Copy out, character for character, everything from the beginning of the records down to the line containing "[x=1075, y=1043]", with that line included.
** START OF Supplied material **
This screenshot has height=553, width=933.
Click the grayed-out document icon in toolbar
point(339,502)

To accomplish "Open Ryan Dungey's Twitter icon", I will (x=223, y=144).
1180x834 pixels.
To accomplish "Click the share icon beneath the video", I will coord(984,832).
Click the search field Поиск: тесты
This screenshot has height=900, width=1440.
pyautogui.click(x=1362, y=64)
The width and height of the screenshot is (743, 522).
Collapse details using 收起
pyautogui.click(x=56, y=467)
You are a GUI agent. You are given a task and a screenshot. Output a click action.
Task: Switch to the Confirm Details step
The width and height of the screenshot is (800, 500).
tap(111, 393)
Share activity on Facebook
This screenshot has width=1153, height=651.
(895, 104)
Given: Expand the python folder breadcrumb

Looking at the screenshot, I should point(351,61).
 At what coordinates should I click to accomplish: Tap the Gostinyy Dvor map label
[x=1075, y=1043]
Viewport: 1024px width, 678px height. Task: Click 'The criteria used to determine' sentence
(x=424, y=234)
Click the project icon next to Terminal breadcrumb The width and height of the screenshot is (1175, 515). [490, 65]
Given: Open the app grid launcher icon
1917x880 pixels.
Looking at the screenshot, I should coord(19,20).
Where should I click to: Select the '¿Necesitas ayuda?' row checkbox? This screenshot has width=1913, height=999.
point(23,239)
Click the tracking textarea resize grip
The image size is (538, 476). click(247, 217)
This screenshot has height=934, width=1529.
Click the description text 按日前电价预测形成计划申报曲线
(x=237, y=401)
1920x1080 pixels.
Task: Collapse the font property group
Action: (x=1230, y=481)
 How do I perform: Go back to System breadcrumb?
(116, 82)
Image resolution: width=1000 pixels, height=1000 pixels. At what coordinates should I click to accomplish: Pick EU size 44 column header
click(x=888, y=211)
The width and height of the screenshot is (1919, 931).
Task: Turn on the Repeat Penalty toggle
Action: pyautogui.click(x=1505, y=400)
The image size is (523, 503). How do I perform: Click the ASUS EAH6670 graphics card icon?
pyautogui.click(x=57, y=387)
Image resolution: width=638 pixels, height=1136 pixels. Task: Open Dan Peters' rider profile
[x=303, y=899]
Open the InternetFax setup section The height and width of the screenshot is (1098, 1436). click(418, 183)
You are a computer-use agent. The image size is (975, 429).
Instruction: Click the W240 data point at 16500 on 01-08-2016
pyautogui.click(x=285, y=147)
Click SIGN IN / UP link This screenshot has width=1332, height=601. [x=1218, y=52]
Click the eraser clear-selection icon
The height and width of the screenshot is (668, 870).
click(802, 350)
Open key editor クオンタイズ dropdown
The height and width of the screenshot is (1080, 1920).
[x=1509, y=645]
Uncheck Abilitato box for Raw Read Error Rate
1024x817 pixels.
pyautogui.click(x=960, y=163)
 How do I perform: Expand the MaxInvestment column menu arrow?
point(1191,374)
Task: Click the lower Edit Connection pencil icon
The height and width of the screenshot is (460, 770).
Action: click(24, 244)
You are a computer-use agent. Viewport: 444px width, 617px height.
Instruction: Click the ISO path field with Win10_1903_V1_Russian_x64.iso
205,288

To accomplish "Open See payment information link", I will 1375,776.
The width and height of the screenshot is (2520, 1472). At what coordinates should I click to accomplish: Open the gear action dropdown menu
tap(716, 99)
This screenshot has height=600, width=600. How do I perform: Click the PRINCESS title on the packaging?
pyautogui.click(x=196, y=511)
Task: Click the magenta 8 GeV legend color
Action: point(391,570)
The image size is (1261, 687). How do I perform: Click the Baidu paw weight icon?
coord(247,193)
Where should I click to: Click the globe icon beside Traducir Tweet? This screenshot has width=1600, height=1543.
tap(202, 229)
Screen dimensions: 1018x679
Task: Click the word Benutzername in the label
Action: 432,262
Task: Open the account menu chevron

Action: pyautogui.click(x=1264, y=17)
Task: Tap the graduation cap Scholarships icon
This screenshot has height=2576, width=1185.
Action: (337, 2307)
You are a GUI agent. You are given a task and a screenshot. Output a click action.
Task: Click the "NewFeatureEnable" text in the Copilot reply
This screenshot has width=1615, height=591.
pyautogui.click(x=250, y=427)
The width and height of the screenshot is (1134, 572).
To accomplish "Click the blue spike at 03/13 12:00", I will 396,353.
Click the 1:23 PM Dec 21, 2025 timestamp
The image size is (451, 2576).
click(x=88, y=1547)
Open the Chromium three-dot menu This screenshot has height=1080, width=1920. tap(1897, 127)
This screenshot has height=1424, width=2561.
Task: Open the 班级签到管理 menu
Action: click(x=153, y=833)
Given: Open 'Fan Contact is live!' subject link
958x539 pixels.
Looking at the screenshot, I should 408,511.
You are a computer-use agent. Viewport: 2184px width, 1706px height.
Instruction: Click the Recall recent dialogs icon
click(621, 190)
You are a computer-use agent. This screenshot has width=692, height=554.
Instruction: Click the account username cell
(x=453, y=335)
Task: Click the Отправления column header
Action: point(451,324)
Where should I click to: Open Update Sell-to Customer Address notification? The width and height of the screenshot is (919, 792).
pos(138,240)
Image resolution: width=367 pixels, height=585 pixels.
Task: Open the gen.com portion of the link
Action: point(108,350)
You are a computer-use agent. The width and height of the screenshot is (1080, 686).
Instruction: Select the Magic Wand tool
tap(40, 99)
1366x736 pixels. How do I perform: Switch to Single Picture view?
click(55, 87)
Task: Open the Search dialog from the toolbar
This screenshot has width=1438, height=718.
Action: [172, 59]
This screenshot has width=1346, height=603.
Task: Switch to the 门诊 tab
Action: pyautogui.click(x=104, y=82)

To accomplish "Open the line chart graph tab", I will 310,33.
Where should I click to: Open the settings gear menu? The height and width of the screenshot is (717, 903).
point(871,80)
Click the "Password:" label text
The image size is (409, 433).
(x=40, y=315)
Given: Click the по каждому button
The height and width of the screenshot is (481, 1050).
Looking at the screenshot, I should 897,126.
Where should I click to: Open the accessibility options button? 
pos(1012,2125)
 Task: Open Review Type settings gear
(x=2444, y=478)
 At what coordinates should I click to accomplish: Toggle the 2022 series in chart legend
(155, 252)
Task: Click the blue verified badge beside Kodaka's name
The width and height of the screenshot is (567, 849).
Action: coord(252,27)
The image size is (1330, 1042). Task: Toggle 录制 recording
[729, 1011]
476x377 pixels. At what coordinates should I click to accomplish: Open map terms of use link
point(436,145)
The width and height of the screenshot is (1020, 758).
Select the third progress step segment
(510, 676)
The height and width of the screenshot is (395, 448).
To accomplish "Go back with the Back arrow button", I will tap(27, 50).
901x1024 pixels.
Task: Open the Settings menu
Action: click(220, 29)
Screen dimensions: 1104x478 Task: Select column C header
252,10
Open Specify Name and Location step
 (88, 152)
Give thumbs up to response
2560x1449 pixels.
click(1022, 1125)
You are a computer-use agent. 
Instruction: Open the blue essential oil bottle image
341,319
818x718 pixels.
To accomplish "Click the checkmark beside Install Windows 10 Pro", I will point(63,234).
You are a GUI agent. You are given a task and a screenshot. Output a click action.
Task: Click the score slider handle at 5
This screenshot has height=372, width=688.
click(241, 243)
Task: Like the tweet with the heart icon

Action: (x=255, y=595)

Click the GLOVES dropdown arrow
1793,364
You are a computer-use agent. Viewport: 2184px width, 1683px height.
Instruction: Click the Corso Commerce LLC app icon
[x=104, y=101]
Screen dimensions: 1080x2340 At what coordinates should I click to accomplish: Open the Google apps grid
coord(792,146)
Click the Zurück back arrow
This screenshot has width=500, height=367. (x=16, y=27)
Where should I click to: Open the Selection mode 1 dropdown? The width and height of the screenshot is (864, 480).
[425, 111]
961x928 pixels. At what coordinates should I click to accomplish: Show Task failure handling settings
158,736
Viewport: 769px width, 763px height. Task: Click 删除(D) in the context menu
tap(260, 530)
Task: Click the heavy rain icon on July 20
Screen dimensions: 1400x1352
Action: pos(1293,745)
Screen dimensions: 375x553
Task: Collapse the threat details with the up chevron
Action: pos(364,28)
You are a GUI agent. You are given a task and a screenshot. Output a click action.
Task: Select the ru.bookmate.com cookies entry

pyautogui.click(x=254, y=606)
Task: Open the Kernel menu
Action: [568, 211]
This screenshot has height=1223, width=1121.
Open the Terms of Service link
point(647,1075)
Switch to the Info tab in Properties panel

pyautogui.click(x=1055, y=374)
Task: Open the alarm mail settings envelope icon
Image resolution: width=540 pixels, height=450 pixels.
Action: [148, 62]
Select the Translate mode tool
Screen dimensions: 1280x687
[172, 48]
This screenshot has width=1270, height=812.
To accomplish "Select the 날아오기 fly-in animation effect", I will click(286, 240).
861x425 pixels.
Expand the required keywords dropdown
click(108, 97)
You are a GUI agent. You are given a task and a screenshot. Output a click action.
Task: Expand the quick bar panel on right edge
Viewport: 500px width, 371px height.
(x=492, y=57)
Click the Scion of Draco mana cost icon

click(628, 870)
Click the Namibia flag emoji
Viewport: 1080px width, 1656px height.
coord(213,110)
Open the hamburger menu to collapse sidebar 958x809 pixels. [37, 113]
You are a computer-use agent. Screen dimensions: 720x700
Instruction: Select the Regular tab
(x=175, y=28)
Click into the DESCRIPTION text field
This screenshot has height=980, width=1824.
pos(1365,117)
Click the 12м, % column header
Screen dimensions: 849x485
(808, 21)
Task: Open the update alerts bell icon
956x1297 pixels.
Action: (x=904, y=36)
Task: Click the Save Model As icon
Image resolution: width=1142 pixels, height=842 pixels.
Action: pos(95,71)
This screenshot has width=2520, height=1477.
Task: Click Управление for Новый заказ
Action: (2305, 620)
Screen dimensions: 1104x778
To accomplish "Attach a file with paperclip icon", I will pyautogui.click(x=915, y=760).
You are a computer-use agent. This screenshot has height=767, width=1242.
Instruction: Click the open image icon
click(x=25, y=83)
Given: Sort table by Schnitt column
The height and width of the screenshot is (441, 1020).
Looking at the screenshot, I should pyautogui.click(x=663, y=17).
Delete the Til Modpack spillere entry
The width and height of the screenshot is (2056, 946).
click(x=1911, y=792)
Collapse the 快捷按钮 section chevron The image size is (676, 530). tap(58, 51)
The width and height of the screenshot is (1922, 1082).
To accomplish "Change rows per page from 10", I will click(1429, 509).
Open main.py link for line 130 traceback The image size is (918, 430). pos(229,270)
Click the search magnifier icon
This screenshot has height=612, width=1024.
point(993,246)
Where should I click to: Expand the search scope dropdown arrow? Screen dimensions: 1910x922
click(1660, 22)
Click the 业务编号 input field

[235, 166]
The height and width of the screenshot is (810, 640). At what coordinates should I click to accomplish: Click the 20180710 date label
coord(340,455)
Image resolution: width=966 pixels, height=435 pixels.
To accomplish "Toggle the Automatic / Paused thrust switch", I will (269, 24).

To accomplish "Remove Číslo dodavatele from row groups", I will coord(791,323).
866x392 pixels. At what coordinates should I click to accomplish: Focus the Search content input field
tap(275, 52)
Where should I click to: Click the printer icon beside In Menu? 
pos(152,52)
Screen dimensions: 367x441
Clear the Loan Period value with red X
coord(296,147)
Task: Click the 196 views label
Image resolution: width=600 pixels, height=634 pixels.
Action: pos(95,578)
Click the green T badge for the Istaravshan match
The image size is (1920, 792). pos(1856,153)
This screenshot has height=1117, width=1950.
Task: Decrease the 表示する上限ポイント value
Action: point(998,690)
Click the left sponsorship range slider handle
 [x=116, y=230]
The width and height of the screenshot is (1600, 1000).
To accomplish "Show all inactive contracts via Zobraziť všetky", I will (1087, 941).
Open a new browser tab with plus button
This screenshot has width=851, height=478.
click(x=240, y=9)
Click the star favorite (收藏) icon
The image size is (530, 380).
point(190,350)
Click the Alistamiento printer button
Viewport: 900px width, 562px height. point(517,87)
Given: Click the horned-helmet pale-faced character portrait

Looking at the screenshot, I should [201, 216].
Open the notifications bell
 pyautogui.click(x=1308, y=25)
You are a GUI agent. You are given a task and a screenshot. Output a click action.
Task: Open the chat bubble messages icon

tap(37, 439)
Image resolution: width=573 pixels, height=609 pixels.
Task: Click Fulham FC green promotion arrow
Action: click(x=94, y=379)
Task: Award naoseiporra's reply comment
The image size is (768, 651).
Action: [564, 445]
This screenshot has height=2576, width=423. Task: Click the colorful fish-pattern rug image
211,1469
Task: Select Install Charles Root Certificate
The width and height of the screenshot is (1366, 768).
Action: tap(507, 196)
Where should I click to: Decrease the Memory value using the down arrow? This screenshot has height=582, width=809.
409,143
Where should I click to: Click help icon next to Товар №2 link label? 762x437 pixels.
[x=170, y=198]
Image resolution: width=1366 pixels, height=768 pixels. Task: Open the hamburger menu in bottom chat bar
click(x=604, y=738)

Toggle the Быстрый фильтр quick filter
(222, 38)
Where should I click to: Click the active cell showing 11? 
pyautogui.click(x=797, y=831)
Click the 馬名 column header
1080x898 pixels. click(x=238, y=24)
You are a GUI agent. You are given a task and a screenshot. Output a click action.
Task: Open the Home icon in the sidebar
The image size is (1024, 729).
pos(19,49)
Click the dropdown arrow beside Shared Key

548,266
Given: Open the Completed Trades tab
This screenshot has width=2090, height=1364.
** END OF Supplied material **
• **Solution**
This screenshot has height=553, width=933.
Click the grayed-out document icon in toolbar
point(339,502)

To accomplish "Open Ryan Dungey's Twitter icon", I will (x=223, y=144).
1180x834 pixels.
To accomplish "Click the share icon beneath the video", I will coord(984,832).
Click the search field Поиск: тесты
This screenshot has height=900, width=1440.
pyautogui.click(x=1362, y=64)
The width and height of the screenshot is (743, 522).
Collapse details using 收起
pyautogui.click(x=56, y=467)
You are a GUI agent. You are given a task and a screenshot. Output a click action.
Task: Switch to the Confirm Details step
The width and height of the screenshot is (800, 500).
tap(111, 393)
Share activity on Facebook
This screenshot has width=1153, height=651.
(895, 104)
Given: Expand the python folder breadcrumb

Looking at the screenshot, I should point(351,61).
 At what coordinates should I click to accomplish: Tap the Gostinyy Dvor map label
[x=1075, y=1043]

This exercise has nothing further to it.